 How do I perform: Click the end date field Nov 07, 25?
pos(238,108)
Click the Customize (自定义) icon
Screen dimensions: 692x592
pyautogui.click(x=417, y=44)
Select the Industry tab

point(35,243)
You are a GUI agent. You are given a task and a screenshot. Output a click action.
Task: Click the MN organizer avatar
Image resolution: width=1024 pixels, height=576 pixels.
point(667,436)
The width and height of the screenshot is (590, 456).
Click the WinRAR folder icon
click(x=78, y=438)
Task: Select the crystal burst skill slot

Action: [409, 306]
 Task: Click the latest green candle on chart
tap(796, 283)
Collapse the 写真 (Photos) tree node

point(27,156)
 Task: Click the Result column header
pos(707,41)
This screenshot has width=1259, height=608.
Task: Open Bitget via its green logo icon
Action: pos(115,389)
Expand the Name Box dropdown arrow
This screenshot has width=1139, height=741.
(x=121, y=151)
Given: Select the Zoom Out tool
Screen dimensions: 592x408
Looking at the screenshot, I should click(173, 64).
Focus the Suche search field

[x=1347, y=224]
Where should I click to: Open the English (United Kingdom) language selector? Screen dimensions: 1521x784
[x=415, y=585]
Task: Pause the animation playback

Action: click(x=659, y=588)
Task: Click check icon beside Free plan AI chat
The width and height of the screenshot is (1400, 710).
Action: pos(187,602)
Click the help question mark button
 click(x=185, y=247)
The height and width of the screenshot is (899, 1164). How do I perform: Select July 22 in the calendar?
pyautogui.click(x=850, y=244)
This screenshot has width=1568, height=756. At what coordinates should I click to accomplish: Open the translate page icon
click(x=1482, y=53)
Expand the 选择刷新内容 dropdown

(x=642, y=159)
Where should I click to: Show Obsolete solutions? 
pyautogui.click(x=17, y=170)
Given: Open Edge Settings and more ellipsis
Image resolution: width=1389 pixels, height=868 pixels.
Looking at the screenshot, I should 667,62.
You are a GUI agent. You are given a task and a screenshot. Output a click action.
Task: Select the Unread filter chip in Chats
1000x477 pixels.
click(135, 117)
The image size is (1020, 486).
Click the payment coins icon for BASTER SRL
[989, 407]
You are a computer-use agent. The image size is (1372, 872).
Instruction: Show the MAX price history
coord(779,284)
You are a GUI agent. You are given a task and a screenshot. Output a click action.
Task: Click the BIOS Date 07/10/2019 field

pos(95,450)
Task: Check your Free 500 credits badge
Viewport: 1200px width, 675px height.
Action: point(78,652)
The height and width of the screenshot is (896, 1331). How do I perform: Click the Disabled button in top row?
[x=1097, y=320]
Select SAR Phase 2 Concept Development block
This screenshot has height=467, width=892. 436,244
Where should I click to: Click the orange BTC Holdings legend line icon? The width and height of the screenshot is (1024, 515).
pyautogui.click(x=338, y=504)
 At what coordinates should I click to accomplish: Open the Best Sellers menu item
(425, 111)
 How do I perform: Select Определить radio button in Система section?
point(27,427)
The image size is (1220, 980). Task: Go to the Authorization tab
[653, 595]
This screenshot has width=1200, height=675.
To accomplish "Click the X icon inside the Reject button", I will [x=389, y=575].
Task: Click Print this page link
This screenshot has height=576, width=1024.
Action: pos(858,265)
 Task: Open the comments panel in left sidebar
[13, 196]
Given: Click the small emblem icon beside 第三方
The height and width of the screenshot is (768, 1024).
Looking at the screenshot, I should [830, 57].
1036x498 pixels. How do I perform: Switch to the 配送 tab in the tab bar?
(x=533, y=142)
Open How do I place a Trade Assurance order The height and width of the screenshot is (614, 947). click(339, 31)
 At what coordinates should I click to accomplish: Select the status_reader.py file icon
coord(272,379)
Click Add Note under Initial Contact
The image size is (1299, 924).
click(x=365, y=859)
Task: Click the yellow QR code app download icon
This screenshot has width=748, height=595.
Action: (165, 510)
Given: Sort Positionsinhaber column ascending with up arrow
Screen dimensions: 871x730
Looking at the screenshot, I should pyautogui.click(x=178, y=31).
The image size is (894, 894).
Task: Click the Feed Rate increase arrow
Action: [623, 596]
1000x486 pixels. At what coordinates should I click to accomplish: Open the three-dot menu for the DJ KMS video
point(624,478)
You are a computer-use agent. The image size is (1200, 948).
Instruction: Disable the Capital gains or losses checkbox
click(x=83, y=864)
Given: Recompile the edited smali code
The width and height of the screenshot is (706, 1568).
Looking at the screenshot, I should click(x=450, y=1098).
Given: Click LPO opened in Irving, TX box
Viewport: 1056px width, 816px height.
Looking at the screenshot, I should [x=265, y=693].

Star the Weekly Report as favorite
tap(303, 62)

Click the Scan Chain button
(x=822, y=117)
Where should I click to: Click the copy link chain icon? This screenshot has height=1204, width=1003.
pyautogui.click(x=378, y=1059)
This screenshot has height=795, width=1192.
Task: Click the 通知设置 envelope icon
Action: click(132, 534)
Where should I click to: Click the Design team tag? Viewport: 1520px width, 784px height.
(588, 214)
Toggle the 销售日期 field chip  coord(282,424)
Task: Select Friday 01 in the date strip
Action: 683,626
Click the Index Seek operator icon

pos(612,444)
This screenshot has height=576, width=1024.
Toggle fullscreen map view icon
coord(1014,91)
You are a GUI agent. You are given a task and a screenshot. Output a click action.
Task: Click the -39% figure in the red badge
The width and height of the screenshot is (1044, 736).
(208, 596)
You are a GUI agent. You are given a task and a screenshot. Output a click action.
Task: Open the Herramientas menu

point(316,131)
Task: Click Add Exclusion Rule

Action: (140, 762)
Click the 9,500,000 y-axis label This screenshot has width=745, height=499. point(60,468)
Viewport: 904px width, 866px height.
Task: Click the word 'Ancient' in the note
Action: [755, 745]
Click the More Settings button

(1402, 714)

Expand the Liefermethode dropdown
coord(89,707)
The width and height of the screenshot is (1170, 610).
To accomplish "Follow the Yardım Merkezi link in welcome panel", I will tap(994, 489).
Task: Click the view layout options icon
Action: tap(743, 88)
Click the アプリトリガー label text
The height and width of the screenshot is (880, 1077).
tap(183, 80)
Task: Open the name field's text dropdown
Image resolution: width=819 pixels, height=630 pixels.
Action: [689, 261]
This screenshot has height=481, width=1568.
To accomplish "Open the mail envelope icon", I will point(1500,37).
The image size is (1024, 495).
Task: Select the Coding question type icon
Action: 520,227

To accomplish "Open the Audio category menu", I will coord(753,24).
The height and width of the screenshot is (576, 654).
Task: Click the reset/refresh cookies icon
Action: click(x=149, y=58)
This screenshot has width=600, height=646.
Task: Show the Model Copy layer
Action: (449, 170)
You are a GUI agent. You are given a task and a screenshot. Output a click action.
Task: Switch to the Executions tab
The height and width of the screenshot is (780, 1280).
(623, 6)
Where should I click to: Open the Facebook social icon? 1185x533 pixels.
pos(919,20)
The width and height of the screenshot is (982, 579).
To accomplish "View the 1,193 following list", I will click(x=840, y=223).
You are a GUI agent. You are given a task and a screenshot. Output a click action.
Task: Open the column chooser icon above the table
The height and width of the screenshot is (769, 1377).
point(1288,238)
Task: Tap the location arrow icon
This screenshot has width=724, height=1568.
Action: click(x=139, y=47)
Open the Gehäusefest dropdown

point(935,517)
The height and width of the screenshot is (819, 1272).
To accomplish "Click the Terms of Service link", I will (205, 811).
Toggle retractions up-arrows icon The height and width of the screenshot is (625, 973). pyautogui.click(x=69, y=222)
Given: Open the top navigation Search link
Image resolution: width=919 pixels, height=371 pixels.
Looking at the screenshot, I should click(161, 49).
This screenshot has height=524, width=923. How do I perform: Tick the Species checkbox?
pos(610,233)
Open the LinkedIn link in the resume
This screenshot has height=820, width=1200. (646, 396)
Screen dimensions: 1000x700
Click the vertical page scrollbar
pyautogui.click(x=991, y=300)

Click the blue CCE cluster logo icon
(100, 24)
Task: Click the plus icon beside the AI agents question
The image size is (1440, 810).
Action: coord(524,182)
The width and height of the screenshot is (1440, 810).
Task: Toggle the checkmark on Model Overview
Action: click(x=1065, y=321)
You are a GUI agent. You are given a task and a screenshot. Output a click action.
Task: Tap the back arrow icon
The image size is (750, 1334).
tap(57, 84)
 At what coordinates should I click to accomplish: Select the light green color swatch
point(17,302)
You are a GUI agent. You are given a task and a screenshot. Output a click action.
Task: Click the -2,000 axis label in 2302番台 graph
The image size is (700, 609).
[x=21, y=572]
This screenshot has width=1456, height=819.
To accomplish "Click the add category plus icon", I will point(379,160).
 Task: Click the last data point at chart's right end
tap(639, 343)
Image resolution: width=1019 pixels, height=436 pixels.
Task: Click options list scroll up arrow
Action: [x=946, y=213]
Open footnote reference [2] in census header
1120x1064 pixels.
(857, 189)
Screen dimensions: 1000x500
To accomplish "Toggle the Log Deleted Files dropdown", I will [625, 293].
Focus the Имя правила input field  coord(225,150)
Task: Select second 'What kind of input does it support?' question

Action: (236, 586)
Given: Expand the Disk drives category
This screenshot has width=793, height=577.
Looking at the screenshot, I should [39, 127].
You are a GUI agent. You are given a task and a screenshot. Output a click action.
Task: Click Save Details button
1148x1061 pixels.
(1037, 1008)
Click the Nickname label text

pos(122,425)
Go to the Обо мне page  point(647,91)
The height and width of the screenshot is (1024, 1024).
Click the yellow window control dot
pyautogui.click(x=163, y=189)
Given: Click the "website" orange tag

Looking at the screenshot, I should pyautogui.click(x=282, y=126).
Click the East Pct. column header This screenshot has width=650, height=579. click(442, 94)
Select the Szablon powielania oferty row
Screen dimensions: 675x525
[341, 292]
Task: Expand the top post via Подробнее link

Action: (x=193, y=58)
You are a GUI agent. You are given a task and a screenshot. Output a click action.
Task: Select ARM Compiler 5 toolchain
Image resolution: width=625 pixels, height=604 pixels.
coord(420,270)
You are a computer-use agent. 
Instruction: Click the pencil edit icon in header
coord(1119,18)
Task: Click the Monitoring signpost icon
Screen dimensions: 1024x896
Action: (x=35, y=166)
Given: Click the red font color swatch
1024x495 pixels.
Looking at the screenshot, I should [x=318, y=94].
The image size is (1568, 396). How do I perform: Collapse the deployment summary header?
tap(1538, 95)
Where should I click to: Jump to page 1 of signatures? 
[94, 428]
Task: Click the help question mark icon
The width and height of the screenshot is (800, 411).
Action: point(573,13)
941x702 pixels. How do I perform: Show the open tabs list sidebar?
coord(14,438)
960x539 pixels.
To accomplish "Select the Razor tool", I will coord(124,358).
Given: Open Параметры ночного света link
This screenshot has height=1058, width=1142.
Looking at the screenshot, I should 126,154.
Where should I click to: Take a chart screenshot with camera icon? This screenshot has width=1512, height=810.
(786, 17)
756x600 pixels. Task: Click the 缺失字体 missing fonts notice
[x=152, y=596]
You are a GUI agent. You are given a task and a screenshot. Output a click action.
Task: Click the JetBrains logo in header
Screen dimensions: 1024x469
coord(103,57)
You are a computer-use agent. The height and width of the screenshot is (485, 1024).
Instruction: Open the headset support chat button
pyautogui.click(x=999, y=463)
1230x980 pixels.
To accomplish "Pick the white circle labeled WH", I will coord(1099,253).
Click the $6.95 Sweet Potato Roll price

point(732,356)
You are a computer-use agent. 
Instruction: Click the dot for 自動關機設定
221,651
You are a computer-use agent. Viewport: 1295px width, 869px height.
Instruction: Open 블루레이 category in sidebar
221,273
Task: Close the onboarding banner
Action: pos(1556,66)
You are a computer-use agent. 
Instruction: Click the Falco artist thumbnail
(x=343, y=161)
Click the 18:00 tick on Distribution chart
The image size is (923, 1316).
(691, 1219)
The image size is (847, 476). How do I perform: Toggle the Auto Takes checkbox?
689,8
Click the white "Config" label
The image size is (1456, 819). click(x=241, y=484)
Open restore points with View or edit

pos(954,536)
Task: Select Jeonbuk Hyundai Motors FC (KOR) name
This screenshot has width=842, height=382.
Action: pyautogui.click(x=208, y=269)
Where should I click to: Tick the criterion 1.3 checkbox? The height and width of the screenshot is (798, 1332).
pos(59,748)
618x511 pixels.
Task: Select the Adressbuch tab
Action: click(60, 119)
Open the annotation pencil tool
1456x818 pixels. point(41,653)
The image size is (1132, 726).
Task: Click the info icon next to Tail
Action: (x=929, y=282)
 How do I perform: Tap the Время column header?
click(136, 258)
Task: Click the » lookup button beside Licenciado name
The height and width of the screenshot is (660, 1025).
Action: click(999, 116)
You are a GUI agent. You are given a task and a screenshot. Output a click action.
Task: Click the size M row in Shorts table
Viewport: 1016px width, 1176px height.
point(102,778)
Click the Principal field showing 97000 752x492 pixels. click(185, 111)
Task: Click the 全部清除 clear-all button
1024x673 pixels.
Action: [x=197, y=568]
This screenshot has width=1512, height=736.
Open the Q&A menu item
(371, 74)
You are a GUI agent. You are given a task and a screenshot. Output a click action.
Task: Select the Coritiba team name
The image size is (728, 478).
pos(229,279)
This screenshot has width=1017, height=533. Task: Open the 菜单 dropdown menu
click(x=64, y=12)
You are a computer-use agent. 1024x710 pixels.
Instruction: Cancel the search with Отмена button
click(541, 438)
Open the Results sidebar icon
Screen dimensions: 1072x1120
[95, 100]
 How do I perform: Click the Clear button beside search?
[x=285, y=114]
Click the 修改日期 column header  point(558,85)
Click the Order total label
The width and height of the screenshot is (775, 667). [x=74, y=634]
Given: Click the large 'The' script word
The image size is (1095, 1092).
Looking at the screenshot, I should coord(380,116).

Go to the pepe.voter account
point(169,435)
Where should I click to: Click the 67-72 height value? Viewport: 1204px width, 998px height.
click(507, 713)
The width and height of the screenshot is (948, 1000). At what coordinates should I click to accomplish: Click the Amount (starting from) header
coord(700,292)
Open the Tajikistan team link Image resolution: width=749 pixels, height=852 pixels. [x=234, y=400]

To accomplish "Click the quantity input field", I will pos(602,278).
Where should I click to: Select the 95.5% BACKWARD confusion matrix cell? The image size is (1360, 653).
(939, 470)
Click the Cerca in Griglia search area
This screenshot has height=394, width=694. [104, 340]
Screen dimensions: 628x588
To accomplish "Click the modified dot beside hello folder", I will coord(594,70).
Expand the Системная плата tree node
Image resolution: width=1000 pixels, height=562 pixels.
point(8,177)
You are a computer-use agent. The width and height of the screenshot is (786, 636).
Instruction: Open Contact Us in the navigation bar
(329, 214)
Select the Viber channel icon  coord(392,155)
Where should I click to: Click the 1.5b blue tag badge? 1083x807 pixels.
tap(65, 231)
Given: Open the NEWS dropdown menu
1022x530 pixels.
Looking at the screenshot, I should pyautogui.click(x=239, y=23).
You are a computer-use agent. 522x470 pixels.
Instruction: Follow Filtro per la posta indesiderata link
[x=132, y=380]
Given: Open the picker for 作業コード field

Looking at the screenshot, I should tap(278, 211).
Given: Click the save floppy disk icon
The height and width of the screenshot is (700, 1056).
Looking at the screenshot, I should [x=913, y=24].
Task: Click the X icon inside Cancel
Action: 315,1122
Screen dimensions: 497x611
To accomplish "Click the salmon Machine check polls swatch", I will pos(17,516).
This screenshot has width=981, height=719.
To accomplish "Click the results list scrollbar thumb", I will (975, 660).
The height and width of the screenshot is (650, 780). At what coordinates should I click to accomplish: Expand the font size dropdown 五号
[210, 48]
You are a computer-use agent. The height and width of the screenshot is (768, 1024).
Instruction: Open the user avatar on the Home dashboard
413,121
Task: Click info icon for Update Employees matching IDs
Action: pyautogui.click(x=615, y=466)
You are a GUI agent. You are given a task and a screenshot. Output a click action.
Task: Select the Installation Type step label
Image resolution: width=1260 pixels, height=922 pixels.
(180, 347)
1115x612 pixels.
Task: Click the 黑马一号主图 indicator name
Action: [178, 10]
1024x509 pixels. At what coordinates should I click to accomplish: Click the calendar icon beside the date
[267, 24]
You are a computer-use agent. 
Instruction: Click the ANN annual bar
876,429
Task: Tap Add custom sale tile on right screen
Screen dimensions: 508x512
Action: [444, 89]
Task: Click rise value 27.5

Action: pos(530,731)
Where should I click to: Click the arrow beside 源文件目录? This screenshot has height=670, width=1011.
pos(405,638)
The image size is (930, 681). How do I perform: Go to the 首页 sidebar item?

**WHAT IS REQUIRED**
Wherever the string "code" appears in the entries above, return the line it appears on.

**OUTPUT FOR THIS EXERCISE**
Task: Click the yellow QR code app download icon
Given: Recompile the edited smali code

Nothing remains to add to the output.